Pyrpolizer wrote:Thank you so much Erolz for your time in writing all this.
It's been a long time that I 've read and learned anything new in this forum.
Yes I 've read the article and I will go on later and read the comments on my Huawei (android).
Thank you for the comments. I write such things first and foremost for myself but such comments as yours above are appreciated. I was wrong about the 'below the line' needing an android device to view. They can be seen on the web version of the site. You just have to scroll down all the way and click the 'see more comments' to see more than just the selected couple viewable by default.
Pyrpolizer wrote:Boarding schools are cruelty to the ultimate degree, I mean how could any parent send their children to such a jungle is beyond me.
I thought such things did not exist any more, but alas, they do in the UK!

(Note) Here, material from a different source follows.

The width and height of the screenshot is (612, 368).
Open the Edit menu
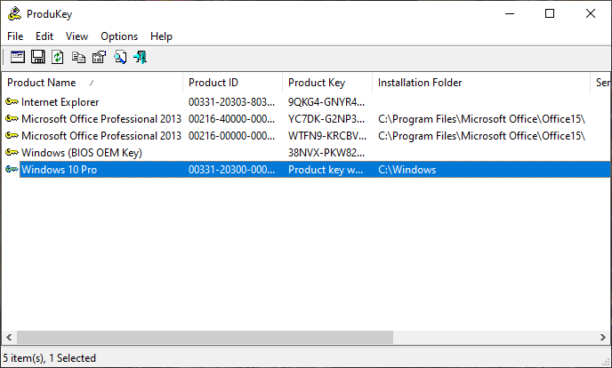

Boarding is a major element, probably the single biggest potentially damaging element. I have thought of framing my position in terms of 'boarding schools' but the issues do go beyond that alone imo. I do not know of any traditional British public school that is exclusively boarding. However boarding is a defining element of the kind of school, school structure, that I am talking about. All the 'top' public schools feature boarding. Eaton, Harrow, Westminster, St Paul, Rugby etc etc. Nor is boarding some service provided merely for the convenience of those who simply live to far away. It is integral to what these schools sell. If you want your child to experience the full public school system , then they should board, according to such schools. Just look at the websites (sales pitches) of any of these schools, mine included and you can see this. I was a day boy at Aldwickbury until my final year there (aged 12-13) but became I 'weekly boarder' for my final year, meaning I would go home at weekends. This was sold, forcefully, by the school to my parents and of course such 'up-selling' was in no way connected to the additional 'not profit' such accrued for the school.
Having said that I do not want to be totally one sided here. There are and can be positive 'flavours' to boarding school like 'summer camp' and 'adventure' and 'living with and being surrounded by friends' and the best 'housemasters' can and do create atmosphere's and environments that are more akin to a large extended family than to say borstal. However these are secondary or tertiary 'flavours' compared to the primary and dominant ones, which are much 'darker' imo.
I am also very very wary of 'universal' statements like 'how could any parent do such to their own child'. There is for me a massive difference with sending your child to a boarding school at say the age of 11 and with the full and enthusiastic consent of the child and sending one there at the age of say 7 and regardless of what the child themselves want. I have discussed my views with an ex public school boarder recently who actively wanted, at the age of 12, to be sent to boarding school. Londonrake describes similar in terms of his daughter. I do recognise the difference 'age' and 'consent' make here, in terms of specific individual examples.
Pyrpolizer wrote:You do have a real case to declare the boarding schools illegal and damaging to children Erolz.
Certainly if all a government could get passed through was some restriction only of the use of boarding in schools like these then I would welcome such as a massive 'step in the right direction'.
Pyrpolizer wrote:I am not so much against private schools, but boarding schools for Christ sake, to this modern day? You have my full support to uproot this anachronism.
Indeed there is much nuance here for any willing to explore such. I also have no real issue with the idea of people being able to pay to have their children educated should they wish to do that. I do have issue with them paying to have their children educated within a structure that is potentially damaging to a degree I believe is no longer acceptable. This is one of the reason why which 'label' to use when trying to explain my position is so difficult. Independent school does not allow for the differentiation between a fee paying school that is not structurally brutal, which do exist, and those that are. Public school is inherently misleading and confusing. In a way the term 'boarding school' does describe the kind of schools I am talking about most accurately. Or to steal the description from the book linked to in my post above, schools that follow the 'British and colonial preparatory and public boarding school tradition'. These are the schools I am talking about, not just any school that charges. They are institutions from an earlier age, an age of work houses. We stopped sending our children to work houses a long time ago.
There is a similar 'nuance' for me in terms of 'discipline' and 'structure'. I am not against discipline or structure in schools at all. Although not a parent myself, as an uncle and as someone who has 'worked' with children, I am on any comparative spectrum, well past the 'half way' mark compared to any sort of general average. I am not against discipline in schools. I am against unnecessarily brutalising discipline. Not against structure, etc etc.
Drugs. Now there is an interesting question imo. Are you kids more or less likely to 'encounter' drugs and drug use in a state school than a private one ? My gut feeling would be on this aspect would be the risk is probably about the same. Certainly there was no 'shortage' of such exposure in the School I was at and there are plenty of reports of top public schools having issues with drug use at their schools.